Traditional software tuning focuses on finding and tuning hot spots, the 10% of the code in which a program spends 90% of its time. Most graphics hardware accelerators are arranged in a pipeline, where one stage may perform vertex transformation and lighting while another draws the actual pixels into the framebuffer. Because these stages operate in parallel, it is appropriate to use a different approach: look for bottlenecks - overloaded stages that are holding up other processes.
At any time, one stage of the pipeline is the bottleneck. Reducing the time spent in that bottleneck is the best way to improve performance. Conversely, doing work that further narrows the bottleneck, or that creates a new bottleneck somewhere else, can further degrade performance.
If different parts of the hardware are responsible for different parts of the pipeline, the workload may instead be increased at one part of the pipeline without degrading performance, as long as that part does not become a new bottleneck. In this way, an application can sometimes be altered to draw, for example, a higher-quality image with no performance degradation.

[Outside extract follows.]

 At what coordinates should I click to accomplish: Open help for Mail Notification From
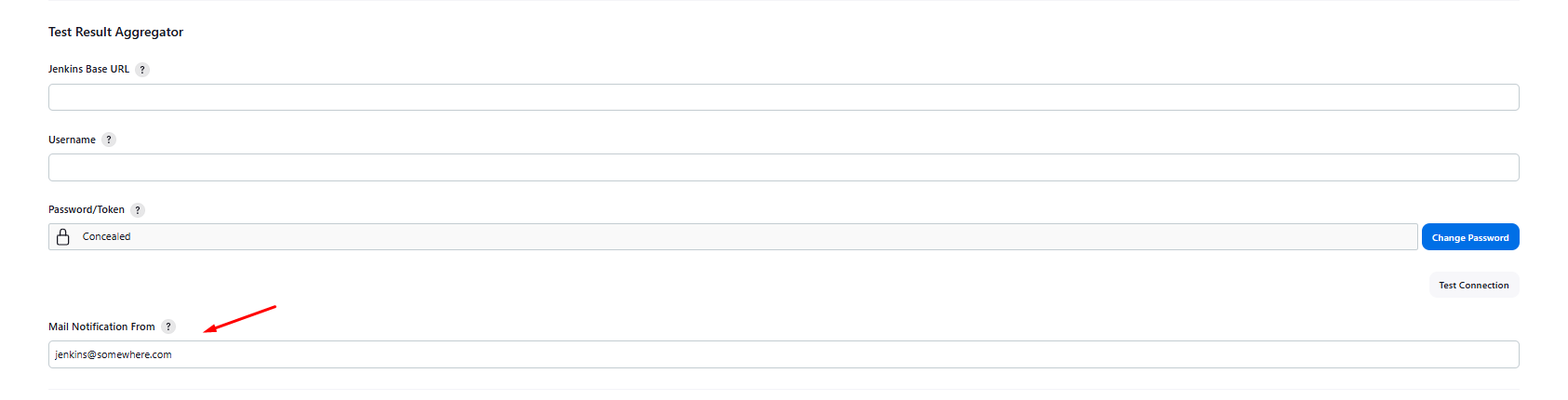coord(168,327)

Different programs (or portions of programs) stress different parts of the pipeline, so it is important to understand which elements in the graphics pipeline are the bottlenecks for your program.
Note that in a software implementation, the CPU does all the work. As a result, it does not make sense to increase the work for any stage if another is using more CPU time; you would be increasing the total amount of work for the CPU and decreasing performance.